What is the role of traditionally less considered homeostatic processes, such as neurometabolism and thermodynamic efficiency in learning and memory?

Despite half a century of research, we are still only scratching the surface of the molecular basis for memory function."

With such confessions the authors give away they have no actual understanding of a physical basis of memory. 

The modern neuroscientist is rarely an impartial judge of truth. He or she is typically a vested interest, more like a juror who has been bribed to reach a particular conclusion. Living in a "publish or perish" university culture, the "life blood" of such neuroscientists is research funding. Such funding is obtained mainly from governments and corporations.  But there are no corporations nowadays with an impartial objective interest in the discovery of truth about minds and memories, but mainly instead corporations interested in developing particular products (typically devices or pills) based on conventional assumptions about brains. 

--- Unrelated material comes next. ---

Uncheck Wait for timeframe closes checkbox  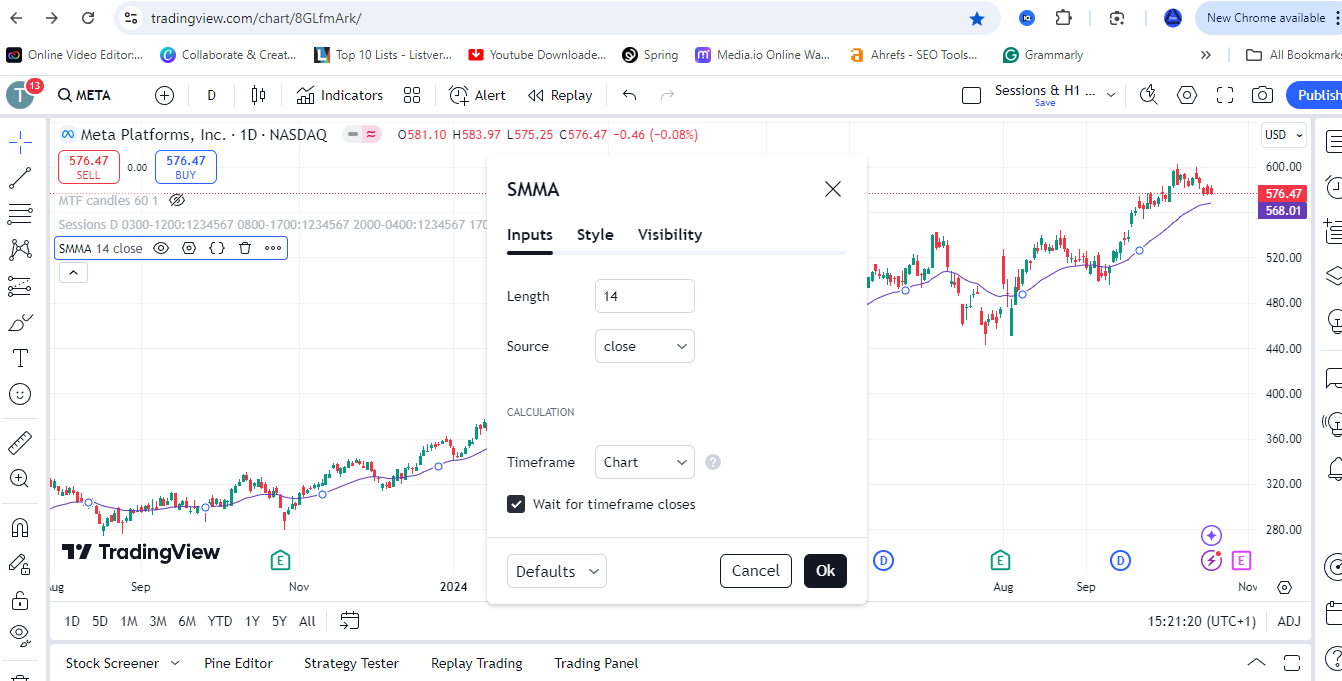pos(516,504)
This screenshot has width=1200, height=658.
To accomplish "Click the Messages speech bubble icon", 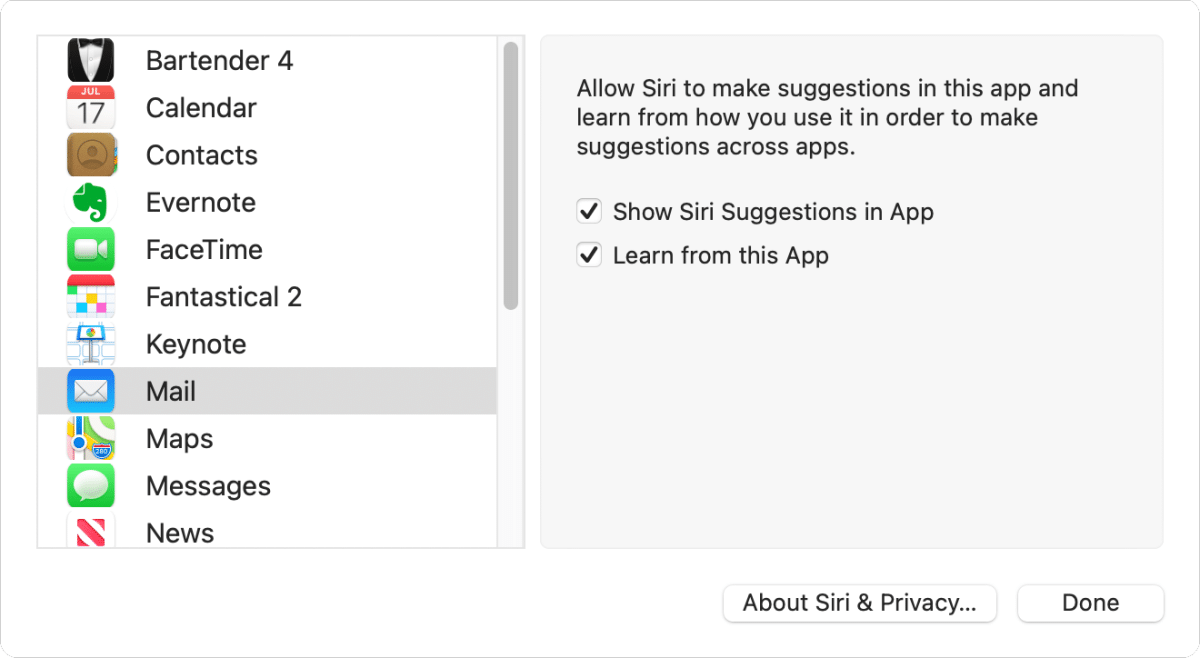I will tap(91, 486).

As for government funding, it is doled out by scientists themselves, who dole out research money in accordance with whatever belief dogmas prevail in particular scientist communities. There is no research money for heretical thinkers, but only research money for "follow the herd" conformists. To get the all-important research funding, the modern neuroscientist must kneel to the prevailing dogmas of his scientist community, and follow the defective old speech customs of his scientist tribe. When it comes to write up his paper, the neuroscientist's guiding principle is "make sure it conforms to current beliefs," and "make sure to claim some positive result," because papers reporting null results are unlikely to be published (something called publication bias). A person with such vested financial interests is unlikely to be an impartial judge of truth.  

Whenever a scientist attempts to persuade us that he understands something about how a brain could store memories, such as using little sound bites such as "synapse strengthening" or "changes in neural circuits," that scientist engages in misleading hand-waving.  Often neuroscientists will confess that they have no understanding of how a brain could store memories. Guillaume Thierry, a professor of cognitive neuroscience at Bangor University, recently stated the following about the brain:

"It’s not made up of data that can be transferred from one brain to another. It’s alive, and we don’t know why or how. If I wanted to transfer my memories into a machine, I would need to know what my memories are made of. But nobody knows.”

We can compare the modern neuroscientist (so often using electricity to try and show memory storage in brains) to a scientist named Bill trying to demonstrate that pigs can fly.  Imagine if Bill hooks up a pig to electrical wires, and repeatedly jolts the pig with electricity.  Most of the time he would merely get squeals of pain from the pig, but very rarely the pig might seem to rise up in the air a tiny bit, as all the voltage creates a little involuntary reflexive jumping effect. "That's it!" declares Bill triumphantly on his one hundredth attempt at jolting the pig with high voltage. "I've shown pigs can fly!" A scientist using a technique so goofy is like the modern neuroscientist who typically gets irrelevant and marginal results in his memory experiments, and then tries to pass that off as evidence of a brain storage of memories.